*Task brief*.
For the word "computer", copy every line of the material that includes it.

*Available records*.
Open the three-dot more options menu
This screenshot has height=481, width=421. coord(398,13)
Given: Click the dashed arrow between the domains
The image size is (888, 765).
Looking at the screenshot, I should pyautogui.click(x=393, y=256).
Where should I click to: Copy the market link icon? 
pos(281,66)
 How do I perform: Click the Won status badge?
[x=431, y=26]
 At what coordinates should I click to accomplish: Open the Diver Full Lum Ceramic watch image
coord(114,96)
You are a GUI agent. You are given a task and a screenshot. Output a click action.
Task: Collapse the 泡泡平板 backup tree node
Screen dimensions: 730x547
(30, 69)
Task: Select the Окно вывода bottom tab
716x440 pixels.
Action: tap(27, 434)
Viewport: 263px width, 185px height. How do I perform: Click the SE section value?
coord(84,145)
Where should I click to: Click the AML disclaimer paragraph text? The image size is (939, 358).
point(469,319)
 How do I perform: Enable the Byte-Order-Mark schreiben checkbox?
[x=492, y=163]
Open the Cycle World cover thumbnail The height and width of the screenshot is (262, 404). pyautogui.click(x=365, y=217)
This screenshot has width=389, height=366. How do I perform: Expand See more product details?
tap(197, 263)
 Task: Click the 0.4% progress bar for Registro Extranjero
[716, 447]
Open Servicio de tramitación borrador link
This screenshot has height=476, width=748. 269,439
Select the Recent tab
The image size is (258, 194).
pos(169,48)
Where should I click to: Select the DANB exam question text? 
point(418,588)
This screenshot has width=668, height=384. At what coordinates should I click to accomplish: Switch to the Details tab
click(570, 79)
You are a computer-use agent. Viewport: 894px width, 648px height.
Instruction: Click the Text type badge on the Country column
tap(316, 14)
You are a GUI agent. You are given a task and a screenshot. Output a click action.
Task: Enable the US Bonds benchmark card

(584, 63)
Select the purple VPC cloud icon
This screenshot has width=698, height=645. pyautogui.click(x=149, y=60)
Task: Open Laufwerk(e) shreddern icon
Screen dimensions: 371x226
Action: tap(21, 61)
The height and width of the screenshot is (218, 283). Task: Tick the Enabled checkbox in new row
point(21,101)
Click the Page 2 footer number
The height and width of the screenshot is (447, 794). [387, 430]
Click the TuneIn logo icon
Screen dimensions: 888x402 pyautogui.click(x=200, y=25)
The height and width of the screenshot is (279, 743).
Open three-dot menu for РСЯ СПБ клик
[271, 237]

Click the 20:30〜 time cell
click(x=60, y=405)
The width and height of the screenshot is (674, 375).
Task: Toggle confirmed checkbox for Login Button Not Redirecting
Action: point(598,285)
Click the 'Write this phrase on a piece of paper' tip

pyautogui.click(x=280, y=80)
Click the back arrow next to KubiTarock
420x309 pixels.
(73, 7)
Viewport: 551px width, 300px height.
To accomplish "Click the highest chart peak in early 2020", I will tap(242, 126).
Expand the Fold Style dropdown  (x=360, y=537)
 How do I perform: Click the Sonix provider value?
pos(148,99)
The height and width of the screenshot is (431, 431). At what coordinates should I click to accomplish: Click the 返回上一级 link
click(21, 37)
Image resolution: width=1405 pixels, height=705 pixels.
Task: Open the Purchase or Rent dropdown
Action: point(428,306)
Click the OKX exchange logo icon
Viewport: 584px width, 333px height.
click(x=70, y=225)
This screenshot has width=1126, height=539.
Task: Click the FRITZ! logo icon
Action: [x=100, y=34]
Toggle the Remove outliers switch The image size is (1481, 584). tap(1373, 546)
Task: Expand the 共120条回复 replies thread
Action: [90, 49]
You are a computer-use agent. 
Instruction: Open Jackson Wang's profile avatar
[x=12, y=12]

*Answer section*.
You are a computer-use agent. Viewport: 894px width, 648px height.
You are a computer-use agent. 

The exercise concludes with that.